The Holy Mountain Reviews
In "The Holy Mountain" ("Der heilige Berg"), Fanck introduces Leni Riefenstahl in her first starring role. She had been a successful dancer until a knee injury ended that career. Fanck, here, uses her dancing as the opening and the theme for his film - two mountaineers fall in love with her and compete for her hand. Riefenstahl, of course, would go on to become famous for her own film making, celebrating the early triumphs of the Nazi regime, and winning many directorial plaudits.
"The Holy Mountain", indeed, is highly stylised in its presentation of characters and action. There is much which could be described as National Socialist Realism in its portrayal of its characters - proud, Aryan actors, posing heroically, caught in roles which emphasise their strength, health, courage, and vitality. The picturing of the countryside and nature again offers up this sort of symbolism, glorifying the role of Germanic peoples. Stylistically, it's very dated. Technically, the filming is superb.
Fanck does not appear to have been a supporter of the Nazis - he was a geologist by training, he climbed, he skied, and he made films about his passion. His early filming of ski jumping and downhill racing is a singular technical and artistic achievement. "The Holy Mountain" is beautifully shot - for its time the mountain and ice scenes are outstanding - with the camera flirting with 'natural' images of sea, mountain torrents, sheep in the fields, wild flowers blossoming, etc. But it gets a bit tedious. The narrative romance is, frankly, boring - it is melodramatic, and it shows its age. The subtitles, meanwhile, are a bit twee, the music grates - twenty minutes in and you do want to shot the piano player.

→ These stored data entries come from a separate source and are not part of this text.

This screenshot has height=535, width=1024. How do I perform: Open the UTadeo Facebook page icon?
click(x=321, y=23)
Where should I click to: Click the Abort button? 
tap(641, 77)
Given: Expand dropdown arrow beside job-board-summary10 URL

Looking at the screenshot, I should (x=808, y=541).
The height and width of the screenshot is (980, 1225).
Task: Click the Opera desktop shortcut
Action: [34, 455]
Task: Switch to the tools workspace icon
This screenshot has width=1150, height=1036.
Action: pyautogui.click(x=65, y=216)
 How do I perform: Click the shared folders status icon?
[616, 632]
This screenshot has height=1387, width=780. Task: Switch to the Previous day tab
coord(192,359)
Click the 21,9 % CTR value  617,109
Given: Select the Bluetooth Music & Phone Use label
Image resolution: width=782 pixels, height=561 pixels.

There are excellent extras - not least a film looking at the highs and lows of Leni Riefenstahl's career. It's a substantial package, and for anyone interested in the history of film-making, particularly in silent movies or the German cinema of the inter-war years, this is essential viewing. "The Silent Mountain" is undoubtedly a classic, and this is an excellent transfer of the film to DVD, the black and white images appearing crisp and the vitality of the original production being captured faithfully. But it's not a film which is going to hold the attention of anything but a very specialised audience. Very interesting, definitely worth watching if you're a keen cinema fan, but!